Gubernur Bank Indonesia Perry Warjiyo menyatakan Keputusan kenaikan suku bunga tersebut sebagai langkah pencegahan sekaligus forward looking untuk menurunkan ekspektasi inflasi dan memastikan inflasi inti kembali ke sasaran 2 hingga 4 persen pada paruh kedua 2023.

Kenaikan suku bunga acuan, lanjutnya, juga mempertimbangkan langkah untuk memperkuat kebijakan stabilisasi nilai tukar rupiah di tengah tingginya ketidakpastian pasar keuangan global.

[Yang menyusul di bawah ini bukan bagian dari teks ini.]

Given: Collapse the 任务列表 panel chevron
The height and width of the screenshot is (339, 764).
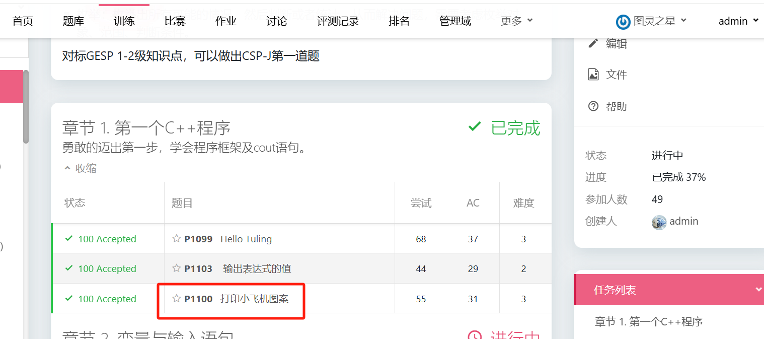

Terkait hal tersebut, Sekretaris Perusahaan PT Bank Mandiri (Persero) Tbk. (BMRI) Rudi As Aturridha menuturkan bahwa secara umum diproyeksikan bank-bank akan membutuhkan waktu penyesuaian suku bunga simpanan dan kredit dalam 3 – 6 bulan ke depan.

“Penyesuaian ke dalam bunga kredit juga akan sangat bergantung kepada kualitas kredit di masing-masing bank sehingga adjustment tidak akan menimbulkan potensi kenaikan NPL [non-performing loan] ke depannya,” ujarnya kepada Bisnis, Kamis (22/9/2022).

Selain itu, kata Rudi, kondisi lain yang menjadi pertimbangan antara lain likuiditas pasar dan struktur biaya dana atau cost of fund untuk suku bunga dana.

“Ke depannya, kami akan terus memantau perkembangan suku bunga acuan, posisi likuiditas, dan kompetisi di pasar, agar rate yang kami berikan ke nasabah tetap kompetitif,” pungkasnya.

Rudi menambahkan bahwa dari sisi industri, kondisi perbankan Indonesia saat ini cukup baik dengan permodalan yang kuat dan kondisi likuiditas terjaga baik. Pertumbuhan kredit juga terus berakselerasi sejalan dengan pemulihan ekonomi.

Bank sentral mencatat kredit perbankan tumbuh 10,62 persen secara year-on-year (yoy). Adapun pemulihan intermediasi juga diperlihatkan perbankan syariah yang mencatatkan kenaikan pembiayaan sebesar 18,7 persen.

Selain itu, permodalan perbankan tetap tangguh dengan rasio kecukupan modal (capital adequacy ratio/CAR) per Juli 2022 sebesar 24,86 persen. Risiko juga terkendali tecermin dari rasio kredit bermasalah atau NPL sebesar 2,90 persen (bruto) dan 0,82 persen (neto).

Likuiditas perbankan sampai dengan Agustus 2022 tetap terjaga didukung oleh pertumbuhan dana pihak ketiga (DPK) sebesar 7,77 persen secara tahunan, meskipun capaian ini lebih rendah dibandingkan pertumbuhan pada Juli 2022 sebesar 8,59 persen.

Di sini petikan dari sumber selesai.